START RECORDS TO USE

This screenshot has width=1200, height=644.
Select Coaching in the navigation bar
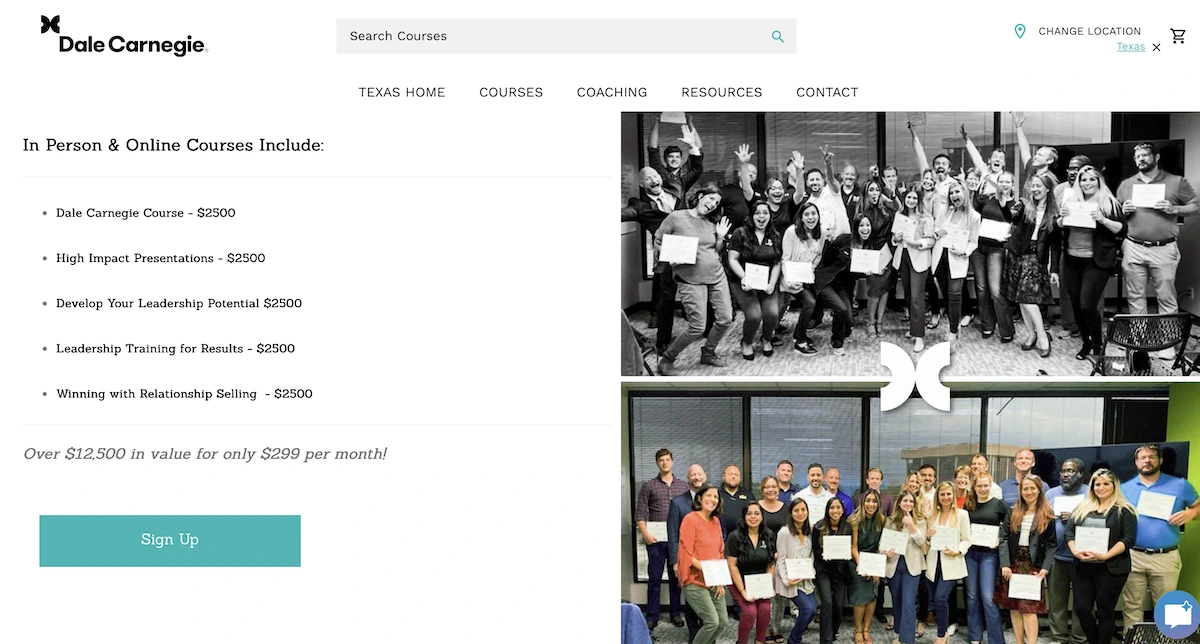[612, 92]
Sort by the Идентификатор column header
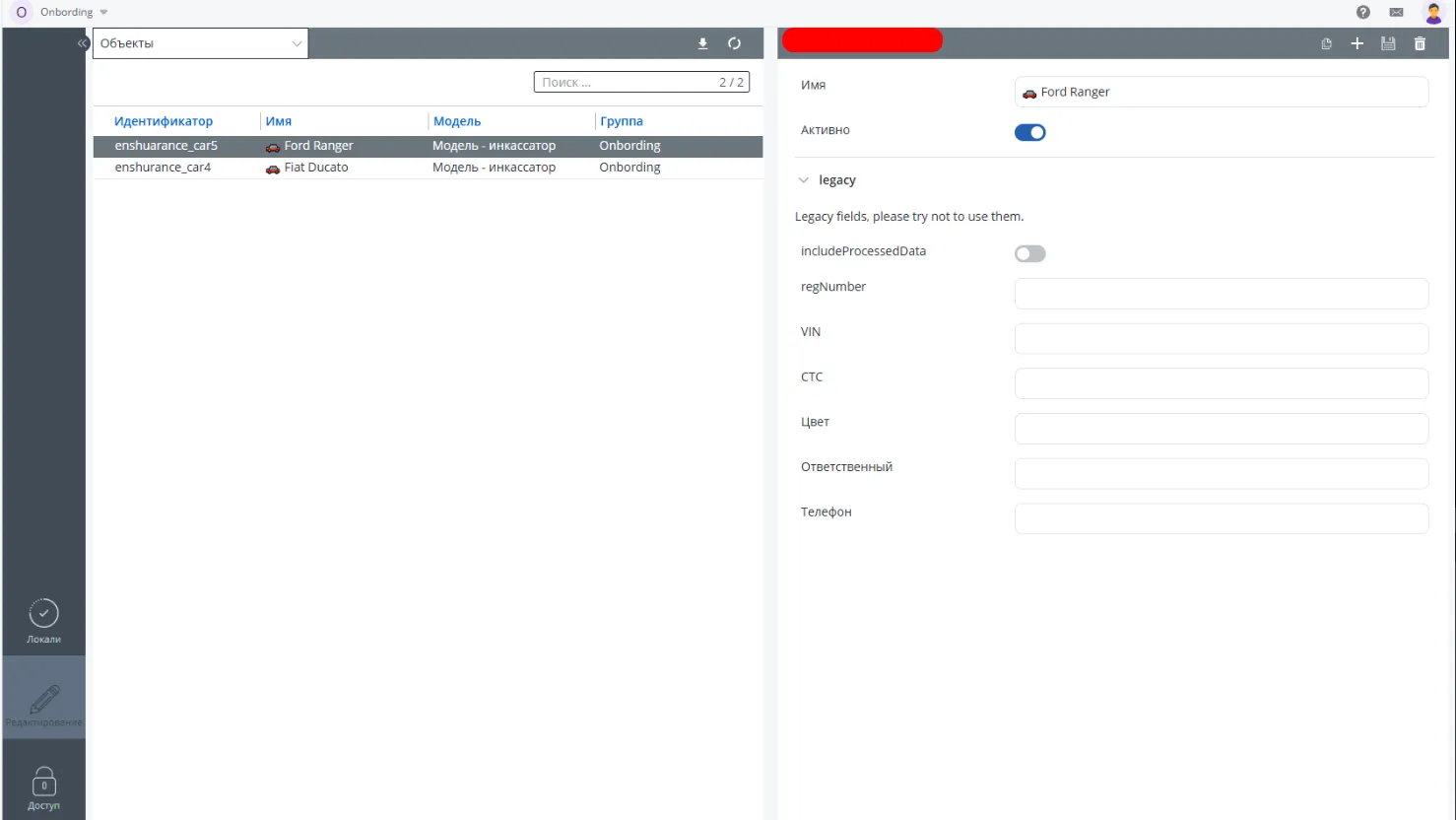The height and width of the screenshot is (820, 1456). [x=164, y=121]
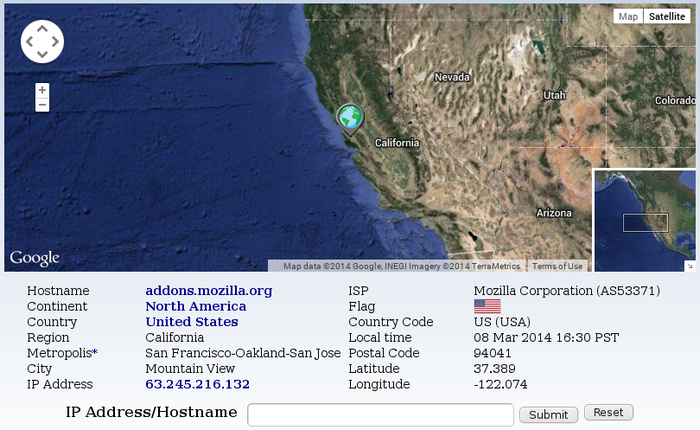Click the Reset button
The width and height of the screenshot is (700, 430).
click(608, 412)
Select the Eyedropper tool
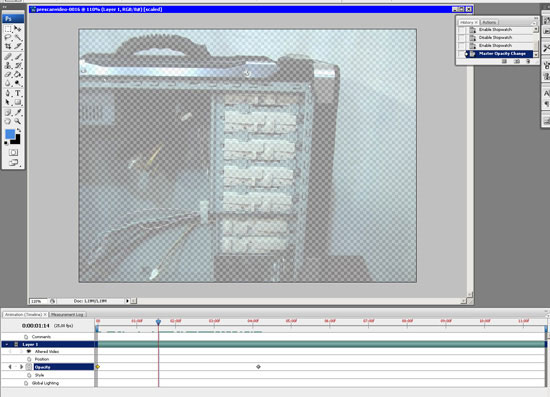This screenshot has width=550, height=397. (18, 113)
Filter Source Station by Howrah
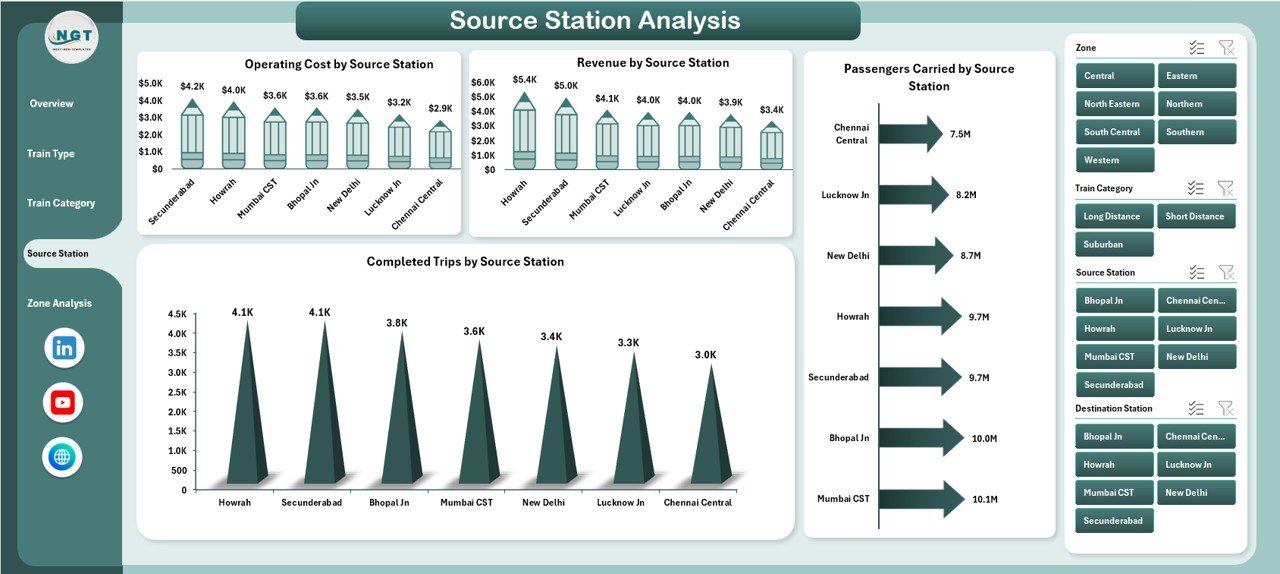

END RECORDS TO USE

**WHAT IS EXPECTED:** Leave out each picture and extract the lines from the one containing "Select Coaching in the navigation bar" through the end of the records above, inclusive, exactly as they stand.

**THE COMPLETED TASK:**
Select Coaching in the navigation bar
[612, 92]
Sort by the Идентификатор column header
The height and width of the screenshot is (820, 1456). [x=164, y=121]
Click the Reset button
The width and height of the screenshot is (700, 430).
click(608, 412)
Select the Eyedropper tool
This screenshot has width=550, height=397. (18, 113)
Filter Source Station by Howrah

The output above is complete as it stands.